Abdominal Wall Reconstruction: A Comparison of Totally Extraperitoneal and Transabdominal Preperitoneal Approaches

Kai C Johnson et al. J Am Coll Surg. 2016 Feb.

Abstract

Background: Abdominal wall reconstruction for complex ventral and incisional hernias is associated with significant complications. Commonly, the peritoneal cavity is opened and adhesiolysis is performed with the potential for enterotomy. A totally extraperitoneal (TE) approach to abdominal wall reconstruction is feasible in many ventral hernia repairs and can reduce visceral injuries without impacting other outcomes. This study compares outcomes after retro-rectus ventral hernia repairs with TE and transabdominal (TA) preperitoneal approaches.

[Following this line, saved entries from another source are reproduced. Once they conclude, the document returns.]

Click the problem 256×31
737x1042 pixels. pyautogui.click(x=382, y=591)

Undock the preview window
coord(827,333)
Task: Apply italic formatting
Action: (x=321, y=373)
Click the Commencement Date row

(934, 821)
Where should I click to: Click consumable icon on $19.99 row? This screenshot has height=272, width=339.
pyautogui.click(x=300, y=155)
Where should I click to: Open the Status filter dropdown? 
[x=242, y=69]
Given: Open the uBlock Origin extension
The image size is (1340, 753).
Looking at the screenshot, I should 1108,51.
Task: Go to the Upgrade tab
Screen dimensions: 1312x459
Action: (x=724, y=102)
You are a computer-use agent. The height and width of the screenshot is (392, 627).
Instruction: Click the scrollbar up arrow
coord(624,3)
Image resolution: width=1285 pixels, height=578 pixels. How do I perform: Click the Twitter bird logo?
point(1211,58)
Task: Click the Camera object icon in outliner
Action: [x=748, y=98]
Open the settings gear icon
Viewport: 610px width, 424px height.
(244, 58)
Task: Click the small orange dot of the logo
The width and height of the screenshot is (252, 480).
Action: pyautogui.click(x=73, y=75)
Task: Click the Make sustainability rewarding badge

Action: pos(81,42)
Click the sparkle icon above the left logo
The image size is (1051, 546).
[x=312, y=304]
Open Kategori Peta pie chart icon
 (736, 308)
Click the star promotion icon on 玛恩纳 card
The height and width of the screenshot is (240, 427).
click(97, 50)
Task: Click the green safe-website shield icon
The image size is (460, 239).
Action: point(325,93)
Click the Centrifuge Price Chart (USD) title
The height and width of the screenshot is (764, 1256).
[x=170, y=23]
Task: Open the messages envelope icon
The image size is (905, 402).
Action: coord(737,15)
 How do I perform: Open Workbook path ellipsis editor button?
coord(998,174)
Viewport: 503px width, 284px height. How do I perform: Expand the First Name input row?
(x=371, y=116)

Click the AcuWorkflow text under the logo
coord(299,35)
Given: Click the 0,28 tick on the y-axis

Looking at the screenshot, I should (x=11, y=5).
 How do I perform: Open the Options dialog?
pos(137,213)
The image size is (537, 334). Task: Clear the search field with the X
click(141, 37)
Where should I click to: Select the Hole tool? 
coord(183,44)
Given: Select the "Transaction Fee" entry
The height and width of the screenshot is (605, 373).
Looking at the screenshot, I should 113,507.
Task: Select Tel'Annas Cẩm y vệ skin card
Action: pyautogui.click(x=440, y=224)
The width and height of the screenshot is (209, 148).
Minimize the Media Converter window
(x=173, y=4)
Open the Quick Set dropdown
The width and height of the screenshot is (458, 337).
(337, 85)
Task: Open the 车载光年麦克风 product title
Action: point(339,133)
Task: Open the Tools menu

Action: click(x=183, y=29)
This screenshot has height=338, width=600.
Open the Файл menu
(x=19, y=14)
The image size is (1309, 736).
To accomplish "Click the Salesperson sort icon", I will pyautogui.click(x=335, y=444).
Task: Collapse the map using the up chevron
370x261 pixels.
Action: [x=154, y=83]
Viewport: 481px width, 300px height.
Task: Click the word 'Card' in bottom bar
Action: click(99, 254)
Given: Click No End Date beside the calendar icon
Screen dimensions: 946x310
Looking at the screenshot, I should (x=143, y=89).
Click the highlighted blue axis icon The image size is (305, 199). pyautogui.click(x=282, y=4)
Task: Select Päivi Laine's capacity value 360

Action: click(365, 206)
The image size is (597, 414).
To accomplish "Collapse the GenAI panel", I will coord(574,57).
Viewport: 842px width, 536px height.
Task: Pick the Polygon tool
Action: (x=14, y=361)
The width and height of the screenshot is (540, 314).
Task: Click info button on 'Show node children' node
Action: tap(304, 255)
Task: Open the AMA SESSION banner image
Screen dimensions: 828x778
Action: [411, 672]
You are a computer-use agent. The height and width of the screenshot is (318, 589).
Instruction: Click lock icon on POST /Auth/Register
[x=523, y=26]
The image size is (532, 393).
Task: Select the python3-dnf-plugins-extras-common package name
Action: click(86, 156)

Study design: An IRB-approved review of a prospective hernia database was performed for all ventral hernia repairs between 2009 and 2013. Preoperative patient characteristics, including demographics and comorbidities; operative variables, including surgical technique, operative duration, type/size/location of mesh, concomitant procedures, and incidence of inadvertent injury; and patient outcomes in terms of length of stay, wound and nonwound complications, and readmissions or returns to the operating room were obtained. Groups were compared using t-tests, Mann-Whitney U tests, chi-square tests, and Fisher's exact tests as appropriate. Significance was set at p < .05.

Results: One hundred and seventy-five complex abdominal wall reconstructions were performed between 2009 and 2013. Of those, 85 patients underwent hernia repair for CDC grade 1 hernias with retro-rectus mesh placement performed (n = 45 TA, n = 40 TE). Groups did not differ in age, BMI, sex, smoking status, hernia defect size, history of COPD, asthma, hypertension, cancer, or renal failure. More TA patients had diabetes (36% vs. 13%; p = 0.02) and previous hernia repair (73% vs. 45%; p = 0.01) than TE patients. Mesh size was larger in the TE group (625 ± 234 cm(2) vs. 424 ± 214 cm(2); p < .001). There was no difference in enterotomy between TA and TE groups (0% vs. 2%; p = 1.0). However, there was a reduced operative time with TE (170 ± 49 minutes vs. 212 ± 49 minutes; p < .001).

Conclusions: Abdominal wall reconstruction can be performed safely in a TE fashion. The extraperitoneal approach results in shorter operative duration, but had similar complications when compared with TA preperitoneal approach.